22 juin 2009 · 2 commentaires

Dans le métro, fébrile, hagarde jusqu’au RER. Le A qui m’a vue attendre, me défiler, avoir envie de, courir pour. Le même qui m’a emmenée et ramenée un nombre de fois qu’on ne saurait calculer. Je devais arriver en voiture avec celui qu’on se doit de vouvoyer sous peine de le mettre en colère. Lorsque je l’ai tutoyé pour annuler, pour lui dire que ce n’était pas la peine de m’attendre à la gare du RER B que moi j’arriverai de l’autre côté de la banlieue parisienne, avec le RER A, il n’a rien dit. Ni du tutoiement, ni d’être prévenu le matin même.
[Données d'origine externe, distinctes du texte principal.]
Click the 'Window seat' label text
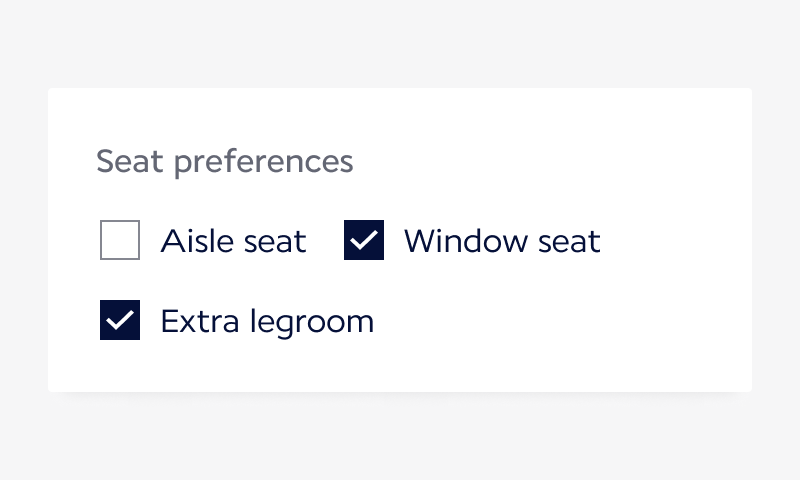Image resolution: width=800 pixels, height=480 pixels. tap(502, 241)
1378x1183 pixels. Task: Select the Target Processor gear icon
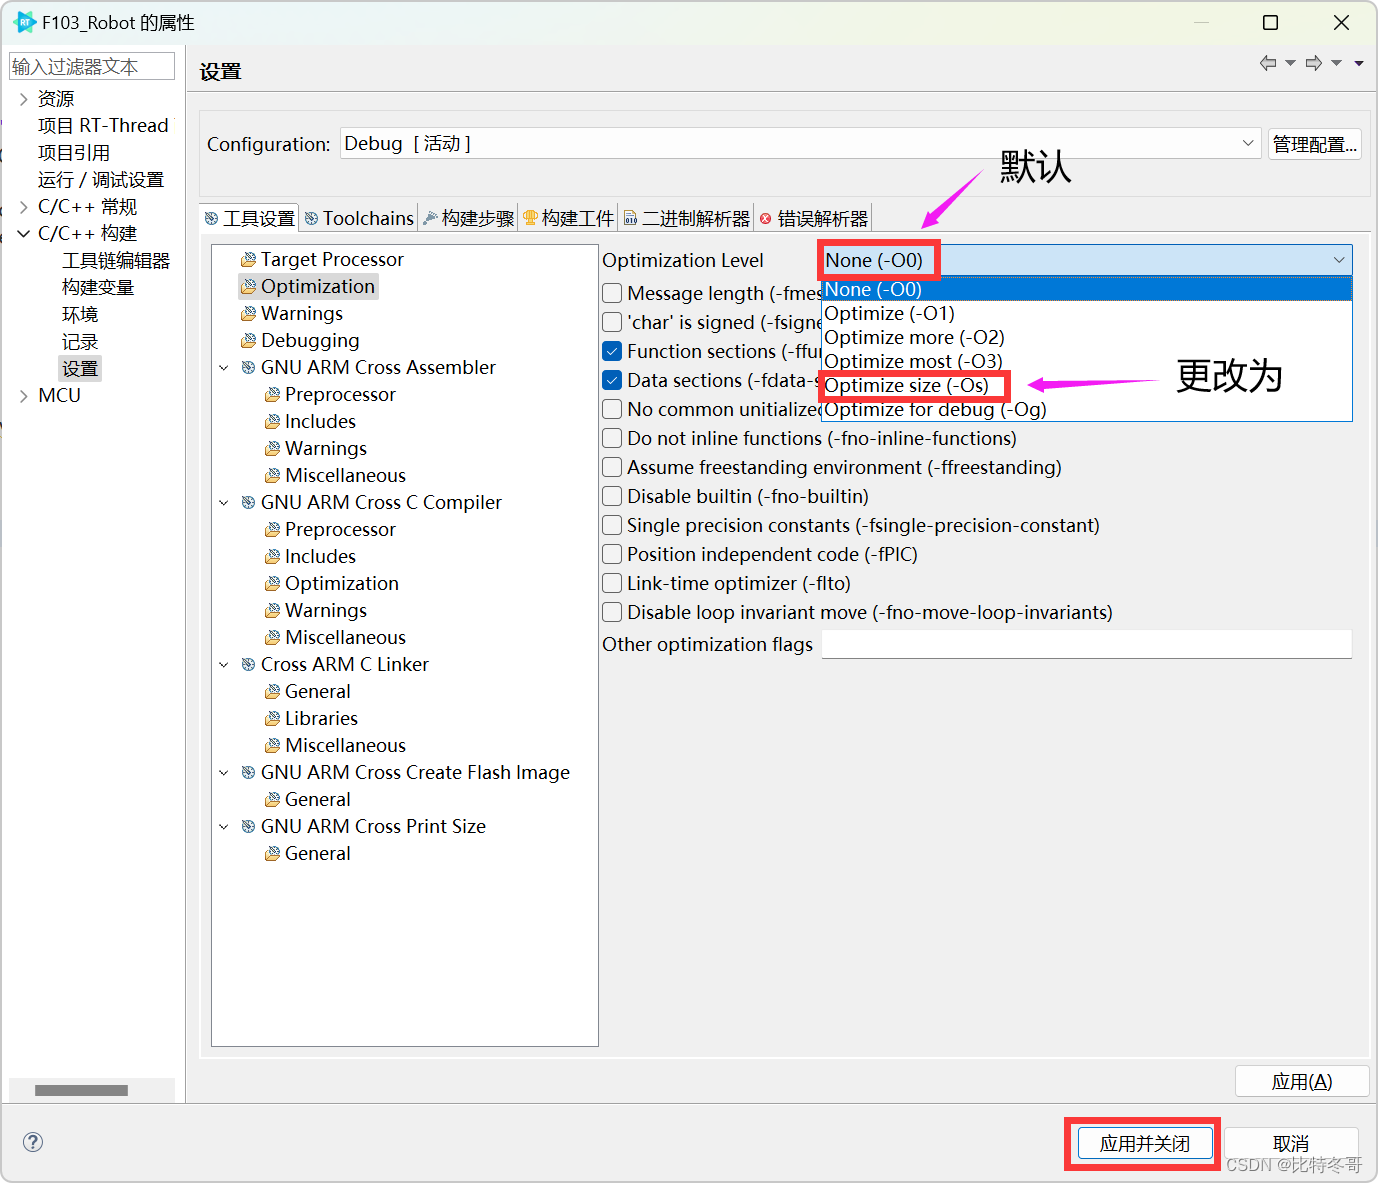(247, 259)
Mais j’avais envie de les revoir, de les laisser me faire la bise en rentrant. Il était 10h11 et j’avais besoin d’amour tout de suite. J’ai entassé quelques affaires dans mon sac à main, chaussé mes lunettes de soleil et enfilé les écouteurs blancs de l’Ipod. Avec mes bottes de sept lieues et ma fièvre qui grandissait au fil des minutes, j’ai eu le métro sans attendre.
Châtelet, station haïe. Ses couloirs qui s’enchainent, le pass Navigo qu’on range mais qu’il faut ressortir deux pas plus loin. L’escalator qui avale les passagers pour les vomir sur le quai, loin sous terre. Je n’ai pas cessé de courir, sentant les gouttes de sueur couler le long de mes tempes et j’ai sauté dans le premier RER A à quai, sans regarder où il allait, juste à temps avant que les portes ne se referment. Je me suis effondrée, haletante, sur un de ces sièges qui officient en quatuor, personne sur les trois autres places.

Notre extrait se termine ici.